"""
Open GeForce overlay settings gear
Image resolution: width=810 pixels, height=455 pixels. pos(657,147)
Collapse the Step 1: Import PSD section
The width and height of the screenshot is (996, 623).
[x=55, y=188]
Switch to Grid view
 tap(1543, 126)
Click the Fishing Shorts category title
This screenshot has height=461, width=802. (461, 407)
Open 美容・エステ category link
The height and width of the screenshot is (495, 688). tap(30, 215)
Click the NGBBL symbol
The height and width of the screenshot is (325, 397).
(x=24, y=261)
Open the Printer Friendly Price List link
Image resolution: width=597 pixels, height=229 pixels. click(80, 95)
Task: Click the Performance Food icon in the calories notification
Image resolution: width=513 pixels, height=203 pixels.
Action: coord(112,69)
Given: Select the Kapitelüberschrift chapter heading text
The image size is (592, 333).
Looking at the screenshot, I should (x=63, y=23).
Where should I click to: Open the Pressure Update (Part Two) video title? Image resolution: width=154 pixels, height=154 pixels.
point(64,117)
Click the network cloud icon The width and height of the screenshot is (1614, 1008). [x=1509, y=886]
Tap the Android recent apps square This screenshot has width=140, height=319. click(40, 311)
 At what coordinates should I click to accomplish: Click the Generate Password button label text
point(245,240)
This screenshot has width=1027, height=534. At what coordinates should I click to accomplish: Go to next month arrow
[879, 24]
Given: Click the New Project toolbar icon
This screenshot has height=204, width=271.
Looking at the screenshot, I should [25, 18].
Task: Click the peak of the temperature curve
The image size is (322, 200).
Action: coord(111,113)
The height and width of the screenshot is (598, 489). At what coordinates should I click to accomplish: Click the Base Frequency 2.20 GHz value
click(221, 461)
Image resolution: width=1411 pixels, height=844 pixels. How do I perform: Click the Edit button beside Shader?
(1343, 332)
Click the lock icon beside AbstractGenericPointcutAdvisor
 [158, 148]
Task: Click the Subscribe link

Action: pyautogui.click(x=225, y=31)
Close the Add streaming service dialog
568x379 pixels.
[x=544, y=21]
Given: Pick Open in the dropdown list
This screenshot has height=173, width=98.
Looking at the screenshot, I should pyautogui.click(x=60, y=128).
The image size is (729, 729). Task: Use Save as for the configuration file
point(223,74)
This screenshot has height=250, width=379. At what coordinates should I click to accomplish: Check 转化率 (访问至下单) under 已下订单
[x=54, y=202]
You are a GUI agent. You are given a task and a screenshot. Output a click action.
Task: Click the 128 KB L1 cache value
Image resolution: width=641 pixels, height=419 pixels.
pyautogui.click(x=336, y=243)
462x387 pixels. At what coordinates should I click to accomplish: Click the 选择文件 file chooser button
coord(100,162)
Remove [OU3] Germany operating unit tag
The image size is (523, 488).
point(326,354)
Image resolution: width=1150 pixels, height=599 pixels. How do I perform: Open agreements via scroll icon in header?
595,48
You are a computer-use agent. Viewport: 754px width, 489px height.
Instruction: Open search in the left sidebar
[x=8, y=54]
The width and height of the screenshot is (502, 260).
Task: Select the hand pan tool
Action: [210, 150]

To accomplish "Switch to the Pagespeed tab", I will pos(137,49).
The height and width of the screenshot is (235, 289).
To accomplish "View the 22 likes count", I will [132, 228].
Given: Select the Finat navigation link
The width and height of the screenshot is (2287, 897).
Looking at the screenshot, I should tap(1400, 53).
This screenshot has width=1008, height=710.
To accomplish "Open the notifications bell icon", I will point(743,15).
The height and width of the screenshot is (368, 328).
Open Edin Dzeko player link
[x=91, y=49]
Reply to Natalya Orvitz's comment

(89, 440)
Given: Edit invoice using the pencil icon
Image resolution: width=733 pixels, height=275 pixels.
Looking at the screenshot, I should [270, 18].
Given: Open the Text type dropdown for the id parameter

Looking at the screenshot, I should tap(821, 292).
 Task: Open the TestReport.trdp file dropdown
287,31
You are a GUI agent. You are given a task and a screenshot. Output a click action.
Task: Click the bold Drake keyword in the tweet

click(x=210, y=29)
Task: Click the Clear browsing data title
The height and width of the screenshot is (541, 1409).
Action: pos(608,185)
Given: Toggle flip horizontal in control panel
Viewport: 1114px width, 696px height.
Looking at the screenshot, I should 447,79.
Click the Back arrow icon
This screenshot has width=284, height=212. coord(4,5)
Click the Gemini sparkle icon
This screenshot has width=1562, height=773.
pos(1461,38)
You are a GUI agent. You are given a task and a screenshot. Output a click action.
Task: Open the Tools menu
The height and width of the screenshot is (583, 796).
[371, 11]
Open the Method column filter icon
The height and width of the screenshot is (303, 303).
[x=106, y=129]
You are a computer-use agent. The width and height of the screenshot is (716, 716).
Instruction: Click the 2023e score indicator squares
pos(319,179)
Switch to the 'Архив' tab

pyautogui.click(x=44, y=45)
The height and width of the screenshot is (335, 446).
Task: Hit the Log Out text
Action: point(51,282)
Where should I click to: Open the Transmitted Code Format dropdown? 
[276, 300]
"""
The required output is the stretch of entries above from the line containing "Image resolution: width=641" through the line containing "Given: Select the Finat navigation link", reproduced exactly.

*WRITTEN ANSWER*:
Image resolution: width=641 pixels, height=419 pixels.
pyautogui.click(x=336, y=243)
462x387 pixels. At what coordinates should I click to accomplish: Click the 选择文件 file chooser button
coord(100,162)
Remove [OU3] Germany operating unit tag
The image size is (523, 488).
point(326,354)
Image resolution: width=1150 pixels, height=599 pixels. How do I perform: Open agreements via scroll icon in header?
595,48
You are a computer-use agent. Viewport: 754px width, 489px height.
Instruction: Open search in the left sidebar
[x=8, y=54]
The width and height of the screenshot is (502, 260).
Task: Select the hand pan tool
Action: [210, 150]

To accomplish "Switch to the Pagespeed tab", I will pos(137,49).
The height and width of the screenshot is (235, 289).
To accomplish "View the 22 likes count", I will [132, 228].
Given: Select the Finat navigation link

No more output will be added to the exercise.